= Beginning of Section =

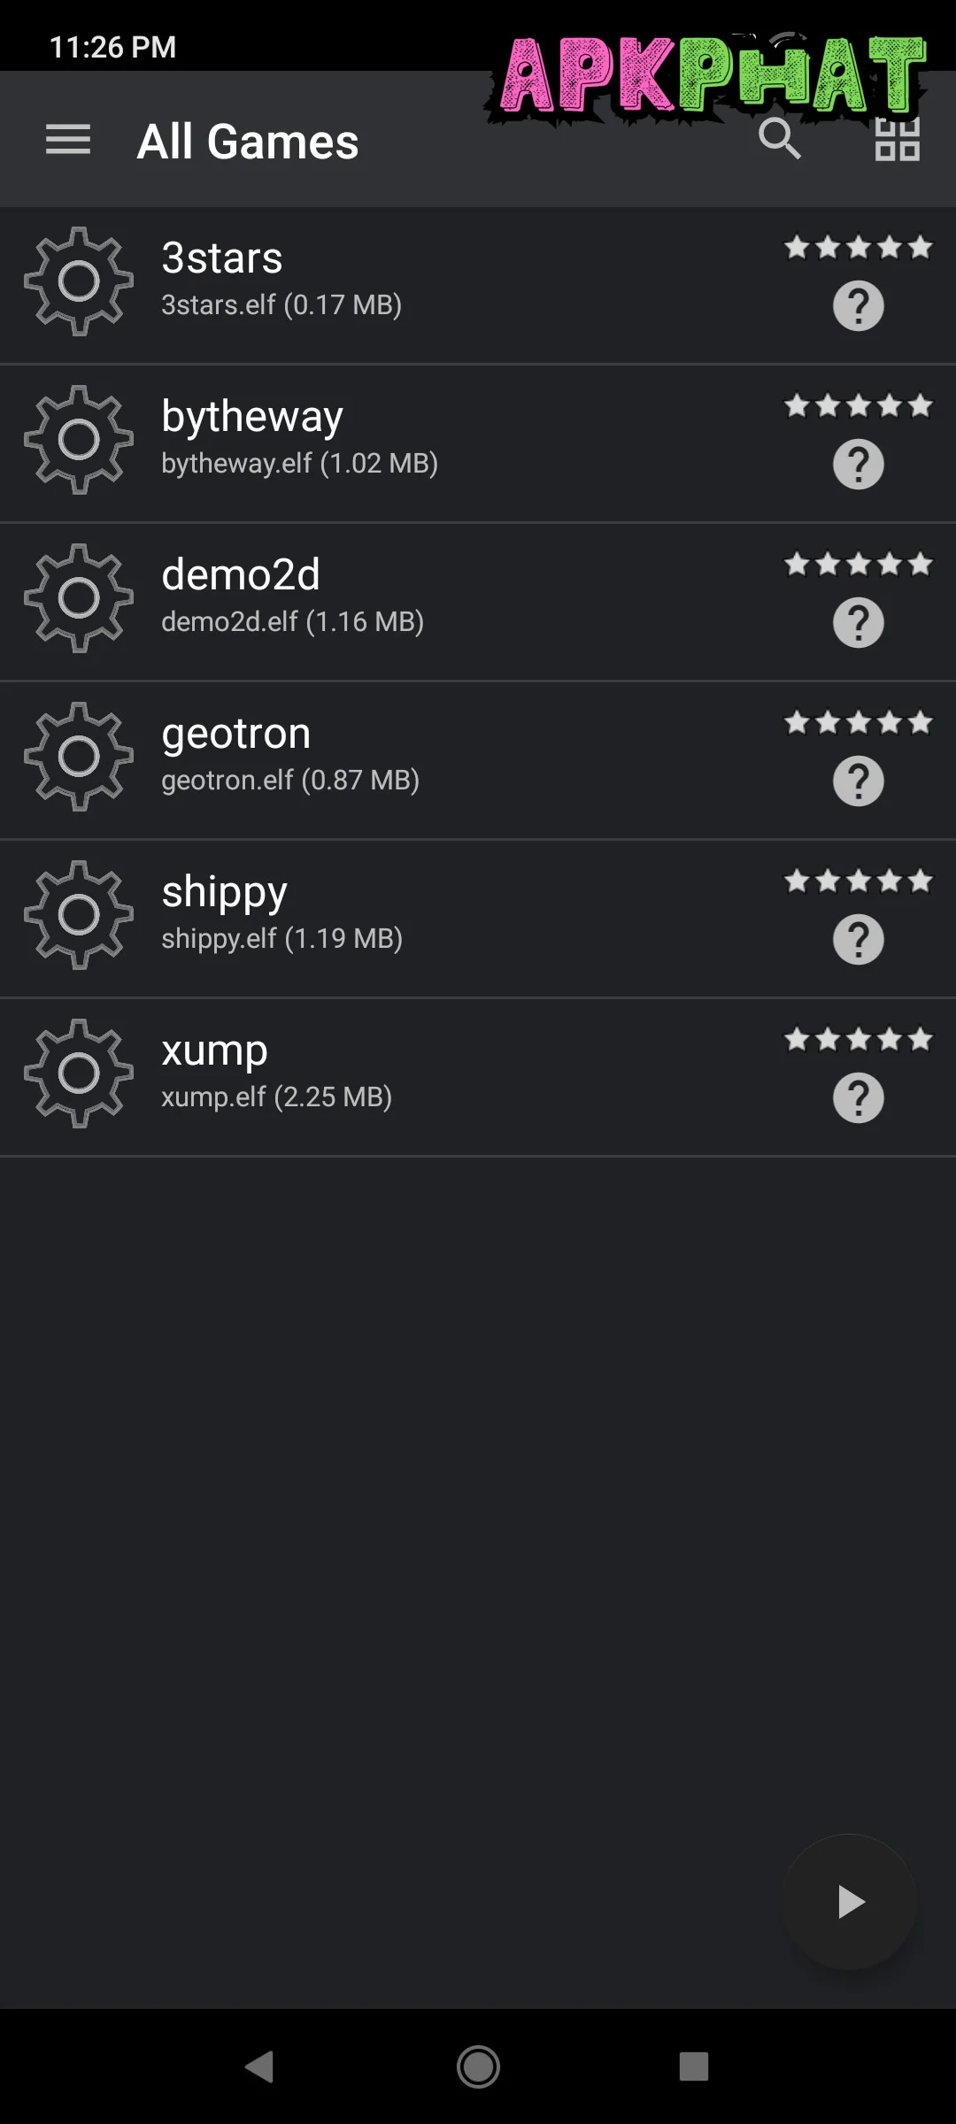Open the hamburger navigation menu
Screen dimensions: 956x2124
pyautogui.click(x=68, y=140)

= End of Section =
= Beginning of Section =

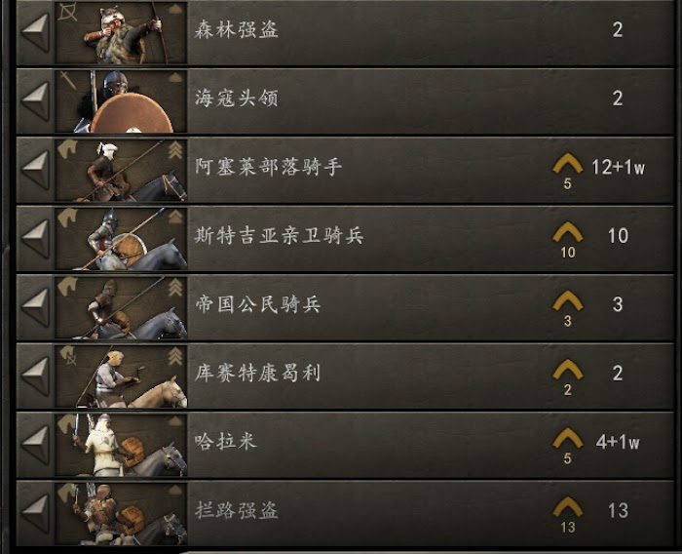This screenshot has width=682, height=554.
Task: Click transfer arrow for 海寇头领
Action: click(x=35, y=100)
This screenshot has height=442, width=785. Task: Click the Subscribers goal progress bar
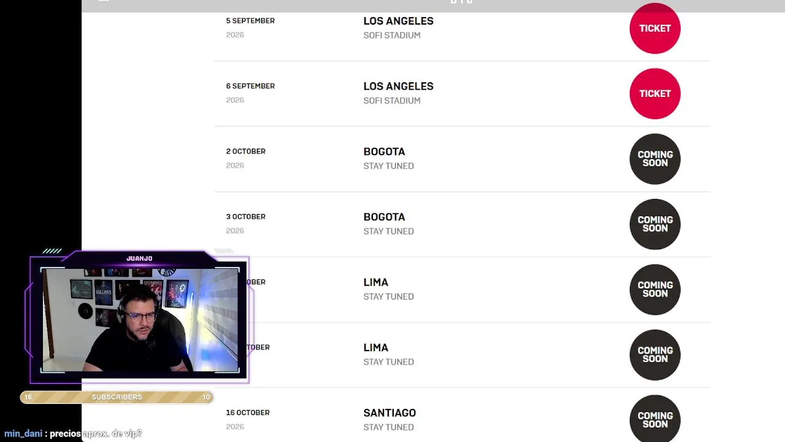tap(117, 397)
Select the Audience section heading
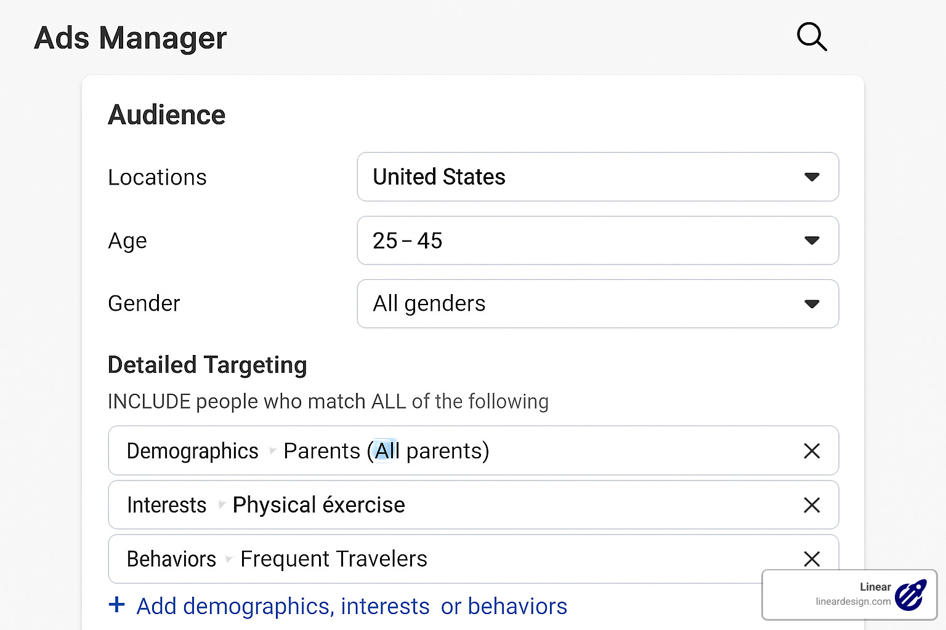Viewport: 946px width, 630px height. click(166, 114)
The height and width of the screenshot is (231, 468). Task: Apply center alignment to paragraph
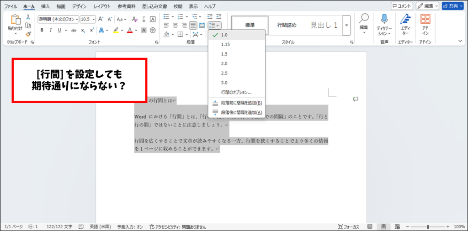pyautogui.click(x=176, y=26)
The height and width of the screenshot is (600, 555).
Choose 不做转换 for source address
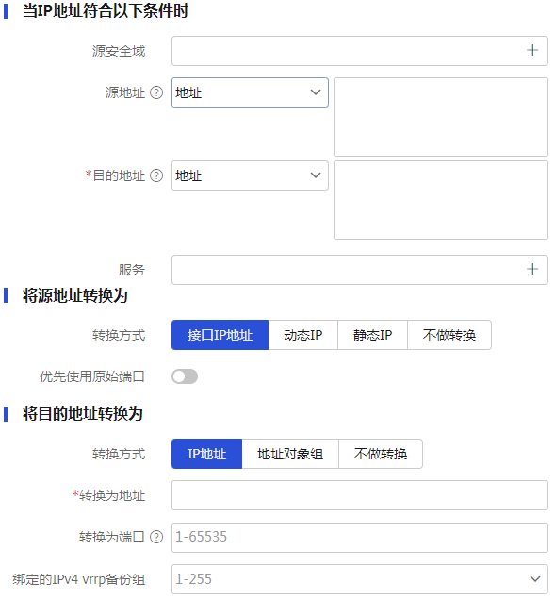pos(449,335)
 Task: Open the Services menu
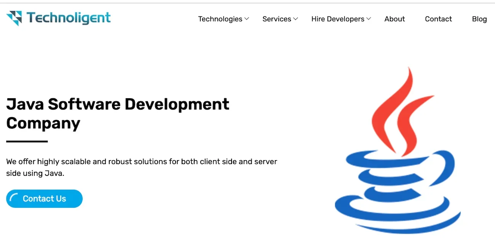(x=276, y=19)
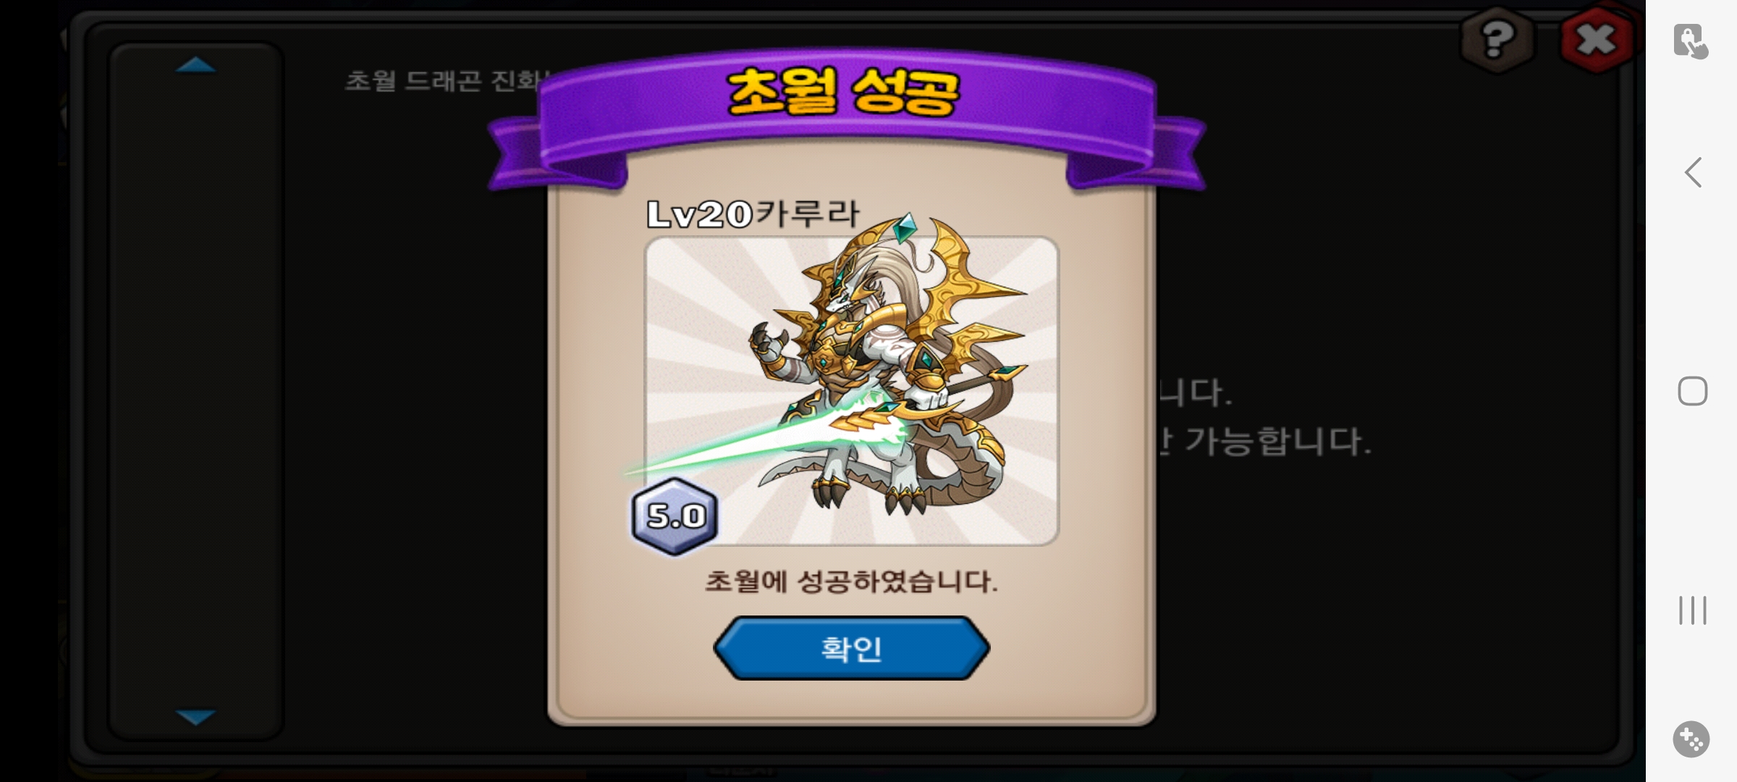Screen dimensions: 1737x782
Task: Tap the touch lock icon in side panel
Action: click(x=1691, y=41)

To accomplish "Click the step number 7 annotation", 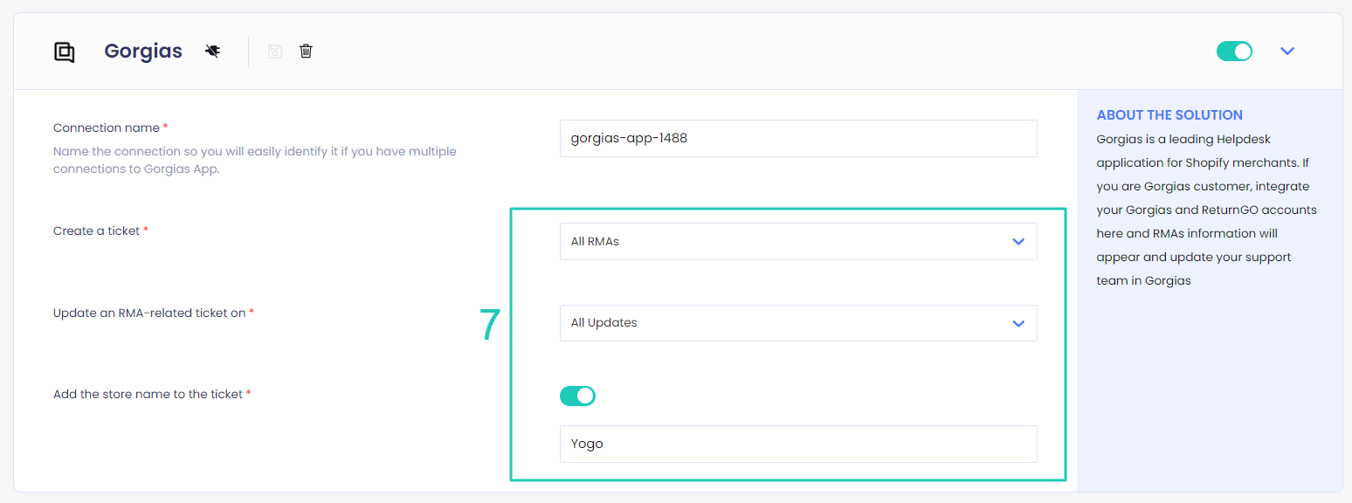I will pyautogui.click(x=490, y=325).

= End of Section =
= Beginning of Section =

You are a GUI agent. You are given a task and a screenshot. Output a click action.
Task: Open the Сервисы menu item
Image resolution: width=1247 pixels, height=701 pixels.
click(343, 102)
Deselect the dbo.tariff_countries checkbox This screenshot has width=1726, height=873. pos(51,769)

= End of Section =

Exercise description – Beginning with the line above that contains "Image resolution: width=1247", copy each line exactly up to and including the line that contains "Deselect the dbo.tariff_countries", and go no further.

Exercise answer –
Image resolution: width=1247 pixels, height=701 pixels.
click(343, 102)
Deselect the dbo.tariff_countries checkbox This screenshot has width=1726, height=873. pos(51,769)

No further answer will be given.